Before – Haley

“He’ll be okay,” Chris says softly. Whether it’s to himself or to me doesn’t matter. We’re both in this now. My brother rubs his head, trying to think.

Jake Lexington is passed out in the corner of a barn, and I’m forcing him to drink some water. Even with a straw, most of it spills out of the cup and all over him, but I know he gets a sip every now and then because he smacks his lips. He mumbles, but it’s more like noises than words.

“We should just take him home with us,” I say.

I wipe Jake’s hair back out of his face. It’s stuck to his forehead, which is still bruised from the car accident. It’s an ugly shade of yellow now, with the stitches still there along his hairline. Mom was working that night, and she personally did them to try to keep him calm. She still won’t talk about it.

“You’re right. Let’s take him home with us. I’ll text his dad from his phone,” Chris says.

“How are we gonna get him to the car?” I ask.

My brother looks around the party. Almost everyone is passed out somewhere or staggering around. “Montgomery is here somewhere. Let me go find him.”

Chris leaves us for a minute, and I sit, stroking Jake’s hair. I know it’s too intimate. I know no one can see or they will all know something is up. But it’s hard to watch him hurting. He’s been spiraling over the last month, since the accident. I have to assume his friends have seen it if I have.

Jake opens his eyes and looks at me. “H-hey,” I say. “You’re awake. Chris is here. We’re gonna take you home.”

He reaches up and puts a finger over my lips. “Shhh,” and then he closes his eyes again and his head falls limp.

So much for that.

My brother comes back with Will Montgomery. Chris whispers Jake’s name in his ear. “We’re gonna move now, buddy.” Jake mutters a response of some kind. “Will, you get on his left, I’ll take his right.”

I walk behind them as they haul Jake to Chris’s old Suburban. They make it look easy to carry a drunk teenager across a field, but there’s no way it’s that effortless. At the Suburban, they can’t figure out how to get him in. They’re trying to lay him inside, so I run over the back door on the passenger side and hop into the seat.

“I’ll hold him up,” I say. They give me a weird look, but I don’t waver. They get Jake into the back seat, and I support his torso while they shove in his legs. He groans the whole time. Chris closes his door, and then suddenly Jake snuggles into me. My heart is exploding right now. I can’t believe I’m this close to Jake Lexington.

Chris gets in the driver’s seat and looks back at me. “You’re not moving to the front?”

“I’m kinda stuck here.” Jake is wrapped around me somehow, and I could disentangle but I don’t really want to. He looks comfy. “Shut my door?”

He nods, and then we’re headed home. Chris is quiet, only the soft sound of old Hank Williams drifting through the speakers, songs about heartache and loss.

“I should’ve come with him,” Chris says.

We make eye contact through the rearview mirror. “What do you mean?”

My brother releases a sigh. “He wanted me to come, and I told him no. He didn’t want to be at home. I just needed some alone time.” He shakes his head. “I should’ve.”

“You’re here now. We’ll take him home, and it will be okay,” I say.

“I think it’s far from okay, Hals,” he says, looking past me at Jake.

At home, somehow we get him inside together. We make it to the couch, barely, and it takes twenty minutes to go ten feet. Chris runs upstairs to get him some pillows and blankets, and I take off Jake’s shoes.
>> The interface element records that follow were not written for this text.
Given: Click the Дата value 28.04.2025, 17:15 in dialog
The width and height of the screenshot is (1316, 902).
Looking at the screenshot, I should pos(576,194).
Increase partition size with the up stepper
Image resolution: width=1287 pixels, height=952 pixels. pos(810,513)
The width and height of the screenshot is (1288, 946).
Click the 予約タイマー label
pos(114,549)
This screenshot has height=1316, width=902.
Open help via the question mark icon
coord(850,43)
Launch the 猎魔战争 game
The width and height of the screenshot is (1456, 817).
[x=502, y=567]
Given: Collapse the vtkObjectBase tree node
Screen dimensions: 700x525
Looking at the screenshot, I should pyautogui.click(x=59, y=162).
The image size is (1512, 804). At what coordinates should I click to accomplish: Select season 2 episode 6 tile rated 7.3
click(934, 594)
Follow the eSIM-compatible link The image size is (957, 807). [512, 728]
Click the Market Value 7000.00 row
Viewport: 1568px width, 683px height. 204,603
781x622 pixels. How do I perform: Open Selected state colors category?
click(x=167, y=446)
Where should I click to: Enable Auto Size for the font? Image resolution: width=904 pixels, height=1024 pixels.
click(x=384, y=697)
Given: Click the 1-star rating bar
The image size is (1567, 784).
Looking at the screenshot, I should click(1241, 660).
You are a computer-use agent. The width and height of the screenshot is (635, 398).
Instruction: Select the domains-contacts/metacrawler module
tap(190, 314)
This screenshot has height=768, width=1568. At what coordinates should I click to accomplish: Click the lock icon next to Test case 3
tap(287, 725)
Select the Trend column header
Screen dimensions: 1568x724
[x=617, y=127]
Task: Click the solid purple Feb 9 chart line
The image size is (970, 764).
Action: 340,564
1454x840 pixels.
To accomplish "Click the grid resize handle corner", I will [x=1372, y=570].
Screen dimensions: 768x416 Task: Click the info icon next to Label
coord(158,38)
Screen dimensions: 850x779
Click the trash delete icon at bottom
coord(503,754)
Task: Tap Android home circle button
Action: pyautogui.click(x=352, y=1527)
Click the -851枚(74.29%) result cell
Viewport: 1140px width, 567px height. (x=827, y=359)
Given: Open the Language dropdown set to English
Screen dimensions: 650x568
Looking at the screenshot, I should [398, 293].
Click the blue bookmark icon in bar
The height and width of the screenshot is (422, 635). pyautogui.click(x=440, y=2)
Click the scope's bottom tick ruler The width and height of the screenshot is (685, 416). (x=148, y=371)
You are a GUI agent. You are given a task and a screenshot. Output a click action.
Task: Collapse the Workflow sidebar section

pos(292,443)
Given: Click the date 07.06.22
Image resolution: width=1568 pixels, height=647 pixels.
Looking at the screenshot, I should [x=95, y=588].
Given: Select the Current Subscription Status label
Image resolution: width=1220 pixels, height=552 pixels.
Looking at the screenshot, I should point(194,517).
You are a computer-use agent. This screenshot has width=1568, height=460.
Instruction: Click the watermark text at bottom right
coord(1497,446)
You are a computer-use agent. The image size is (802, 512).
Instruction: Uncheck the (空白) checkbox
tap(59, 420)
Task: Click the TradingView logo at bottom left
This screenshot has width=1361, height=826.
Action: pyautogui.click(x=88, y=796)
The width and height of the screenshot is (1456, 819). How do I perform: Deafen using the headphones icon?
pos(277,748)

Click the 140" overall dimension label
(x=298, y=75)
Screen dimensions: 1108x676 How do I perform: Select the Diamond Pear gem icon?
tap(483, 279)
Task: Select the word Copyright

He wakes up and mutters, looking around, confused, before he focuses on me.

“You’re okay. You’re on our couch,” I say.

“Other Howell?” He whispers my name, his voice like sandpaper.

I smile. “Yup,” I say. “I’ll get you water.”

I rush off to the kitchen and pour some not-very-cold water in a glass. I doubt he will care that much if it’s ice cold. I get back to find him holding his head in his hands. I extend the glass to him, and he looks at me, eyes red and puffy, before he takes a sip.

“Thanks,” he whispers. “I love this house. It’s so normal here.”

“It’s not that normal,” I say. Jake gives me a look, like he’s going to argue, but then my brother comes back downstairs with the linens, and it’s like I’m not even there anymore.